Итак, голос этот был, вероятно, очень необыкновенный и странный, если в интонации его ни один из представителей пяти частей Европы не мог услышать родного звука! Вы, может быть, думаете, что голос этот принадлежал африканцу или азиатцу? Но, как африканцев, так и азиатцев в Париже очень мало, и, не отвергая все-таки возможности этого случая, я обращу ваше внимание на три пункта. Один из свидетелей определяет голос так: скорее грубый, нежели резкий, а два другие говорят, что слышали голос неровный и отрывистый. Свидетели не могли разобрать ни одного слова, ни одного звука, похожего на слово».

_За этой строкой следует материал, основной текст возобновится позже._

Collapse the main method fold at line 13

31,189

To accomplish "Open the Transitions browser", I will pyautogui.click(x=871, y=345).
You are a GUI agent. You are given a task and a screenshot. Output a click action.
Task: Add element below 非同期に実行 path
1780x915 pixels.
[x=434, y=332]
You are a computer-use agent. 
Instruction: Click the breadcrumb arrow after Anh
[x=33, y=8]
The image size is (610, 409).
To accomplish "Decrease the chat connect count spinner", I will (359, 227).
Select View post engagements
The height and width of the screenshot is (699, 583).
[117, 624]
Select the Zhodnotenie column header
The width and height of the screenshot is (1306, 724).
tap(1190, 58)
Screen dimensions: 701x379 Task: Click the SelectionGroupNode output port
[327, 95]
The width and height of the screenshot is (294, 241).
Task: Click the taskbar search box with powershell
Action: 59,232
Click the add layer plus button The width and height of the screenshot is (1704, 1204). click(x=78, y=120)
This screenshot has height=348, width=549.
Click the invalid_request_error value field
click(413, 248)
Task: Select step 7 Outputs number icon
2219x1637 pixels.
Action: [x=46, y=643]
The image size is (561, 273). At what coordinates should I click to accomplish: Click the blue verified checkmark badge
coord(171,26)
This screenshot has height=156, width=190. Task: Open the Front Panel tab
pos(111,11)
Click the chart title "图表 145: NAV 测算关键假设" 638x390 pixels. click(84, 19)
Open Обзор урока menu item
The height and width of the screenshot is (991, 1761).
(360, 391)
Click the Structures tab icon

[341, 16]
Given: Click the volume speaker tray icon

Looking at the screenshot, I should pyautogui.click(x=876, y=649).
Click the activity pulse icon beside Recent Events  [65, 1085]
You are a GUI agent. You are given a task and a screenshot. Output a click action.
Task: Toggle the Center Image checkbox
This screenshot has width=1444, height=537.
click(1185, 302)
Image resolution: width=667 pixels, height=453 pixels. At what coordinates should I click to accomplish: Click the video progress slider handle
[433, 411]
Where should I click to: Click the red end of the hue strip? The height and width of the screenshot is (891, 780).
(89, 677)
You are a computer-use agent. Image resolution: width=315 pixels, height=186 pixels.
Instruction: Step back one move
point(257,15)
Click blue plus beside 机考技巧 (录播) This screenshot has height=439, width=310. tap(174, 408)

Дюпен продолжает; он напоминает своему другу о подробностях преступления; о необыкновенной физической силе убийцы, потому что у старухи были вырваны целые пряди седых волос, а известно, какую надо иметь силу, чтобы вырвать из головы хоть двадцать волос разом; он говорит о ловкости, которая необходима была, чтобы взлезть по веревке громоотвода, о чисто-животной жестокости, с которой совершено было преступление, и возвращается опять таки к крику, звук которого не знаком ни одному из этих иностранцев, и в котором нельзя было разобрать ни слова.
«Что же вы из этого заключаете? — спрашивает Дюпен у своего товарища. — Какое впечатление сделал я на ваше воображение?»
Признаюсь, когда я прочел это, по всему моему телу пробежала дрожь! Как овладевает этот удивительный романист вашим воображением! Догадываетесь ли вы, кто был виновником этого преступления?